▶ Task to complete
Using the records below, transcribe word for word the stretch from the line that contains "The width and height of the screenshot is (788, 410)." through the line that contains "Task: Open Suppply Tchr Sheets link", both end lines included, and nothing else.

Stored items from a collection
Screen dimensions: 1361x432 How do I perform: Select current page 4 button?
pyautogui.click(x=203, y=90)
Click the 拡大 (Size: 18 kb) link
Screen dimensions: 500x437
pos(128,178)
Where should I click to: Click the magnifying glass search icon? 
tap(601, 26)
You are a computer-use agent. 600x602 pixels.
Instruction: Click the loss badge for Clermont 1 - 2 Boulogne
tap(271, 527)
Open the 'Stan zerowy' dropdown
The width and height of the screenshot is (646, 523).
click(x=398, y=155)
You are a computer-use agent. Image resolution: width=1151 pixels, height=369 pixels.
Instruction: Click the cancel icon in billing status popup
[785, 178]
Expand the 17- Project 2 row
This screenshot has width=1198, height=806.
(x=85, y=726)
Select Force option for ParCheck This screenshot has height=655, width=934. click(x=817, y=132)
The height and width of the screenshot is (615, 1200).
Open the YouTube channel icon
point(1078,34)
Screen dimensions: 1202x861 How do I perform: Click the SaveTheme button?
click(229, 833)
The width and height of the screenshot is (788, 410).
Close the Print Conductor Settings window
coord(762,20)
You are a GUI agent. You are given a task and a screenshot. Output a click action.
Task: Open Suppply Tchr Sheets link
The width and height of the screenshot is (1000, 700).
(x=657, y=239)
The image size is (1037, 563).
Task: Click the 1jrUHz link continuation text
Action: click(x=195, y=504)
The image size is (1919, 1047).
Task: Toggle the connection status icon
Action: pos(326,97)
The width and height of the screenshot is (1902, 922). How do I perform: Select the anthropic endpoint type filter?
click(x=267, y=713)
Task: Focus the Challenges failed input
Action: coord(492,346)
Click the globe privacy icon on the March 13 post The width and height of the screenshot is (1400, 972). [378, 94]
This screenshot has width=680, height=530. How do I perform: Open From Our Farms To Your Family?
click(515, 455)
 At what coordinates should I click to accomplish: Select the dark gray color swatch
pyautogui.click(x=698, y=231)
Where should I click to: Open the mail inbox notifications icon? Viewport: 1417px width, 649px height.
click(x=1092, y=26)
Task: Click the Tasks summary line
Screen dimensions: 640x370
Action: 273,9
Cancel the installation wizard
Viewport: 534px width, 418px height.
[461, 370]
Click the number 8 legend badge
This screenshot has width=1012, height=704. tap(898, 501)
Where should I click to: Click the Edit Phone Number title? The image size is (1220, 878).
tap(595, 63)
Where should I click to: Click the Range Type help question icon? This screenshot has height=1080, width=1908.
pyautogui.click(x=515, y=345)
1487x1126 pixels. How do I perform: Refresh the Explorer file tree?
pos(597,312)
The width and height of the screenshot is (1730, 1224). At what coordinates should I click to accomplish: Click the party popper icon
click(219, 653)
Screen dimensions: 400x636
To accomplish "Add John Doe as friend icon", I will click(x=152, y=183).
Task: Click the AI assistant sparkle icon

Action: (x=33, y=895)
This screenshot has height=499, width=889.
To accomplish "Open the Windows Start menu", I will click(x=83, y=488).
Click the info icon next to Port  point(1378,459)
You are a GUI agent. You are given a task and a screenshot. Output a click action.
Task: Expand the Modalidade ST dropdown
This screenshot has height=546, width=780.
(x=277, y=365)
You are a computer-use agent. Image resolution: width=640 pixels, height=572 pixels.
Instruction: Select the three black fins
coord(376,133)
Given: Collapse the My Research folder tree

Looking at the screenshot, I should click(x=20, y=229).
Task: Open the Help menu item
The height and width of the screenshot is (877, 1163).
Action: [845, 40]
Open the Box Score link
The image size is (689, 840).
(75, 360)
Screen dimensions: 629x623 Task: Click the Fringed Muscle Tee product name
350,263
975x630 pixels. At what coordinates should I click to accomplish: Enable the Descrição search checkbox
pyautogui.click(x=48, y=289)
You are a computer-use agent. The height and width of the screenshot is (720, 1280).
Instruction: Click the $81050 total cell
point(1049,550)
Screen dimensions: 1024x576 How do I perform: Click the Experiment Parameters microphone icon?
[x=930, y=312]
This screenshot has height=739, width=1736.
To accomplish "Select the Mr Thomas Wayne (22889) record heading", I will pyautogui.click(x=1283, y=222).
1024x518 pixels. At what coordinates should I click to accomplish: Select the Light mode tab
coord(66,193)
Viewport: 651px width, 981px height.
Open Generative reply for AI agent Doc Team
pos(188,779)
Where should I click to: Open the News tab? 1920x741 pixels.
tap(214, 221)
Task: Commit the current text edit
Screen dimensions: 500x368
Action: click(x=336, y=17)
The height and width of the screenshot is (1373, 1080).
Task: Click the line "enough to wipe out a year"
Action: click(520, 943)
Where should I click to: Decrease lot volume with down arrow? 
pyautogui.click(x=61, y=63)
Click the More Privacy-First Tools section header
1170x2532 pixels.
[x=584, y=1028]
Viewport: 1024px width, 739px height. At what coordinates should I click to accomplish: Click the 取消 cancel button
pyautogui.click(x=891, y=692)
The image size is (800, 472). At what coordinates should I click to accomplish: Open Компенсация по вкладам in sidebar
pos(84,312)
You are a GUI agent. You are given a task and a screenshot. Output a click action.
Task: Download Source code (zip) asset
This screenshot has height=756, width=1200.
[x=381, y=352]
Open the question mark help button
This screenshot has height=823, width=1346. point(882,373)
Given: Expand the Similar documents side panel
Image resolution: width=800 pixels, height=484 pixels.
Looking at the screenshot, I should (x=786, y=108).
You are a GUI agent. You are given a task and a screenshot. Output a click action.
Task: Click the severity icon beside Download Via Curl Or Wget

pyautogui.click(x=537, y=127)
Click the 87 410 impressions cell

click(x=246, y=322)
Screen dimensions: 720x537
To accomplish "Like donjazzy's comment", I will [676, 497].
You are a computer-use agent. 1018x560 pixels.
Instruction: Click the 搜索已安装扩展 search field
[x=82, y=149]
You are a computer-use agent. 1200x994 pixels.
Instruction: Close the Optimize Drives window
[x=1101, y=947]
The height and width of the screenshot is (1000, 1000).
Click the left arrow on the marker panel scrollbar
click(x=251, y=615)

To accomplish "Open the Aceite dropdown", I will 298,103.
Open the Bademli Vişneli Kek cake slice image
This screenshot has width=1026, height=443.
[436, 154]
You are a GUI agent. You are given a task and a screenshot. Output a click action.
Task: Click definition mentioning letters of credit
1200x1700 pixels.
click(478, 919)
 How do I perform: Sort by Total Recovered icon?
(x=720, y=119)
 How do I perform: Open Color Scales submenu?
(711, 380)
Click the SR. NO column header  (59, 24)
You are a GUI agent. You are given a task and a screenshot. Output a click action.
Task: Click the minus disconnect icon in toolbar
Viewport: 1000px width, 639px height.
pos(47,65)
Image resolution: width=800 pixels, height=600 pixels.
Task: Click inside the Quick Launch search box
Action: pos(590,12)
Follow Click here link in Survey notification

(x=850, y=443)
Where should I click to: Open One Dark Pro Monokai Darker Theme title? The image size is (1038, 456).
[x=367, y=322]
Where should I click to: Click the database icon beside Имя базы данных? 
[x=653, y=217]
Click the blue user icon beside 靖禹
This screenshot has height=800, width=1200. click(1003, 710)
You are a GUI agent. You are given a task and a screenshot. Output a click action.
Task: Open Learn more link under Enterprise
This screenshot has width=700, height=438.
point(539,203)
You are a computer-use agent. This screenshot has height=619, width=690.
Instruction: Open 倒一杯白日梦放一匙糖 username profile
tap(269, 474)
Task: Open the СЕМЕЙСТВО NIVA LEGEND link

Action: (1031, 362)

▶ Output of the task
The width and height of the screenshot is (788, 410).
Close the Print Conductor Settings window
coord(762,20)
You are a GUI agent. You are given a task and a screenshot. Output a click action.
Task: Open Suppply Tchr Sheets link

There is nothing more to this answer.